ЗОТОВА (расставляя на столе). Наденька, не теряйтесь, остановите этот рыцарский турнир… Нравится вам у нас?
НАДЯ. Да.
ЖУРАВЛЕВ. Наденька в том возрасте, когда нравится все и все.
ЖУРАВЛЕВА (Зотовой). Господи, мой милый опять играет в старичка.
ЗОТОВА. Ему это идет… Пойдемте, Наденька, поможете мне… (Уходят на кухню).
СИНИЦЫН. Возраст не играет никакой роли. Главное – состояние души…
КУПОВ. Душа бессмертна и, значит, для нее не существует понятия времени. Не так ли, мой ученый друг?
ЖУРАВЛЕВ. Интеллектуалы вы мои, только не надо мистики, довольно с меня моей жены…
КУПОВ. Твердо стоящий на земле…
СИНИЦЫН. Люди никогда не поймут друг друга и рая на земле не будет.

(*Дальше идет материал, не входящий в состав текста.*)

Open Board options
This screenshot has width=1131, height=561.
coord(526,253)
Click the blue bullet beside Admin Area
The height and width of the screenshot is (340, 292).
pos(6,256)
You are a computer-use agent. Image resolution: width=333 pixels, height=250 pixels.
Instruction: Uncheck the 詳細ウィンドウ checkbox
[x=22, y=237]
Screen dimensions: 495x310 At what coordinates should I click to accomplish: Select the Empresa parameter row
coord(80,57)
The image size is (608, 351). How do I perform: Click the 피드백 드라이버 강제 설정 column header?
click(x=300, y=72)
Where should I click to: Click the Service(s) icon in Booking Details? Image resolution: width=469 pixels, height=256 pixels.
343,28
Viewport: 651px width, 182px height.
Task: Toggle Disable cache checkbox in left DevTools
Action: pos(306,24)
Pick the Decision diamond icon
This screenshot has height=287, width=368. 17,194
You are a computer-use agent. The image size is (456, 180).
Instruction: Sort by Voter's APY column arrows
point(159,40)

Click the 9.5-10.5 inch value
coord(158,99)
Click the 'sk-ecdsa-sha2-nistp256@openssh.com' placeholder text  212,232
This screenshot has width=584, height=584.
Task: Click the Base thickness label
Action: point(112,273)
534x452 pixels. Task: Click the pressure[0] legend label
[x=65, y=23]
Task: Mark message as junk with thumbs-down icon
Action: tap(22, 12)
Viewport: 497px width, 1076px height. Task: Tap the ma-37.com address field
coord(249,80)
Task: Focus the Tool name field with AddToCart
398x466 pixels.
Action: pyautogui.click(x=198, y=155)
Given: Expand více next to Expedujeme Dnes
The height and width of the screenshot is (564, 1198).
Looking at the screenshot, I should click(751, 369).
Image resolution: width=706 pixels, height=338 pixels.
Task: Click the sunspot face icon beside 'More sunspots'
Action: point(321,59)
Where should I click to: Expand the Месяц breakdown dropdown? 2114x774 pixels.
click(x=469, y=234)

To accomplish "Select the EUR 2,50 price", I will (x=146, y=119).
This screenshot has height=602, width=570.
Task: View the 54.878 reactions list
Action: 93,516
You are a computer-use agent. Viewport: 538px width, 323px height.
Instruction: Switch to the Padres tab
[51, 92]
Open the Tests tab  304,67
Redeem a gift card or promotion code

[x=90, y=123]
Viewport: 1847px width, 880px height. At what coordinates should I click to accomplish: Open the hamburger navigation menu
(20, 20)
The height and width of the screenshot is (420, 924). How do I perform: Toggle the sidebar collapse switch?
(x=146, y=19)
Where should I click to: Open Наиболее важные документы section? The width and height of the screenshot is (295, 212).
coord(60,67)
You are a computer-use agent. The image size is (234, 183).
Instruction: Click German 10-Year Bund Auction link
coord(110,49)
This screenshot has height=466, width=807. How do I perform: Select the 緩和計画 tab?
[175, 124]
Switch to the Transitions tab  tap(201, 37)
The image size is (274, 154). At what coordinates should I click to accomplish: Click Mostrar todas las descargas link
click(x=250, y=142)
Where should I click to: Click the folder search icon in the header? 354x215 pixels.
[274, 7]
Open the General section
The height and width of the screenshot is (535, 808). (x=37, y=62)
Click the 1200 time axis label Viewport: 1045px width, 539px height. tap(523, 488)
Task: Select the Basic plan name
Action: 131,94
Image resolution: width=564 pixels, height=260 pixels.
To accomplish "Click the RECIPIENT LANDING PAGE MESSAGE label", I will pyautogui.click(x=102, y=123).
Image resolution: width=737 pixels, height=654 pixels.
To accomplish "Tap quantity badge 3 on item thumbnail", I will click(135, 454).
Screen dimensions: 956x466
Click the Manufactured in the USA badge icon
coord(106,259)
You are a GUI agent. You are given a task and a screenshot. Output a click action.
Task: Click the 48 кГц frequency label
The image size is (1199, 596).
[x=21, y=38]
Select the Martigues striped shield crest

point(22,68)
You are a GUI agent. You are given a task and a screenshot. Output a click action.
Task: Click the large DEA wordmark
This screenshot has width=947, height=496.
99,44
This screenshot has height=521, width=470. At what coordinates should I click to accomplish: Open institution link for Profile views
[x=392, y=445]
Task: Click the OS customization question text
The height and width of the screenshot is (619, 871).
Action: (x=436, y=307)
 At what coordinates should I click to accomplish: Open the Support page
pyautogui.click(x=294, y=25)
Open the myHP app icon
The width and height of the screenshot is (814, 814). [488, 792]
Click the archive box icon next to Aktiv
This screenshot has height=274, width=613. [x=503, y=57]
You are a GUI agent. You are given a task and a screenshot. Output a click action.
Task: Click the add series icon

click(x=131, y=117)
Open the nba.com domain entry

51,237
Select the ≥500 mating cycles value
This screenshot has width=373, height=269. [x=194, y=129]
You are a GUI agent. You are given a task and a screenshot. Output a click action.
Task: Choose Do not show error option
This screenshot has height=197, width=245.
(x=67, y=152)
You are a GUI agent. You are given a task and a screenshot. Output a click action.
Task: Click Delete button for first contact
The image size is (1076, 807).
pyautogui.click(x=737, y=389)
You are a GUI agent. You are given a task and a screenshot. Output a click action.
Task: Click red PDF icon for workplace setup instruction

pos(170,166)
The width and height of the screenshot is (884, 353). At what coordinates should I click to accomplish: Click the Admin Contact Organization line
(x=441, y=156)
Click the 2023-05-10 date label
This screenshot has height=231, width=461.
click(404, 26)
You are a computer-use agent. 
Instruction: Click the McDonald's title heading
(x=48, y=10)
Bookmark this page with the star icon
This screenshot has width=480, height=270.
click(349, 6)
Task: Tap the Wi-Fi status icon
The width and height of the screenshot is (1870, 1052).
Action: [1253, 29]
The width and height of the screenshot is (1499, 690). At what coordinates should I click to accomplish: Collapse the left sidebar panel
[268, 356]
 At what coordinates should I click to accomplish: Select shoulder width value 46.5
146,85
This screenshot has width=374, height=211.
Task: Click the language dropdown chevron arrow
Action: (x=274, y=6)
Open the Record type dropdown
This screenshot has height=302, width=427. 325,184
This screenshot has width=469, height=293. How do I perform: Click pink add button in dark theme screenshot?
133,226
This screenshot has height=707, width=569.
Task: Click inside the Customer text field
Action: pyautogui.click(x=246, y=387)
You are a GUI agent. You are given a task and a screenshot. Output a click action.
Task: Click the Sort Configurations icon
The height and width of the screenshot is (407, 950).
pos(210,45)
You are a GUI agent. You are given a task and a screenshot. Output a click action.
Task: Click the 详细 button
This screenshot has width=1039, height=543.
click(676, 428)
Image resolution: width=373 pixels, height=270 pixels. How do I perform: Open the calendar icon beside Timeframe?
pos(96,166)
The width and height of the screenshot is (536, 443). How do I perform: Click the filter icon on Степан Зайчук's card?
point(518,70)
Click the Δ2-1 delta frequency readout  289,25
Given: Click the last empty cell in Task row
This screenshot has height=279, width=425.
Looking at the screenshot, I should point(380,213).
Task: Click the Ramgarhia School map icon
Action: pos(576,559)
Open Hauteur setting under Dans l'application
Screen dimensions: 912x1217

ЖУРАВЛЕВ (разворачивая газету). Устами младенца… Нет, я совершенно серьезно… Вот, пожалуйста, еще один очаг опасности… Очаг, очаг, прямо пожарище, а не мир. (Складывает газету). И самое непостижимое, что я не могучий смертный, очагов этих не хочу. А судя по СМИ, большая часть человечества их тоже не хочет, а они появляются и все. И плевать им на мое отношение.
КУПОВ. Объективные условия.
ЖУРАВЛЕВ. Чепуха. Субъективные состязания. История всегда замешивается единицами, только всходит массой. Не надо забывать о многозначительности оскала политики…
СИНИЦЫН.
Постичь себя, узнаю свою душу
И ничего более.
Лишь потому, что цветы
Облетают,
Милей они вдвое…
В суетном мире
Что может быть долгим!
КУПОВ (Журавлеву). Ты преувеличиваешь роль личности в истории и недооцениваешь экономические причины. На земле всегда чего-то не хватает, и тем, у кого почти все есть, и тем, кому нечего есть. И все хотят только хорошо жить. А чтобы хорошо жить – надо отнять у другого. В мире, в обществе – везде этот закон – главный, отнять.
ЖУРАВЛЕВ. Ты отнимаешь?
КУПОВ. Если хочешь, да… Не в буквальном смысле, конечно. Я не способен выйти на дорогу и чистить карманы, но все-таки и ты, и я, и они, мы все у кого-то что-то берем. У нас тоже, так что пусть тебя не мучают угрызения совести. К тому же, ты ведь и отдаешь всем, в общественном продукте…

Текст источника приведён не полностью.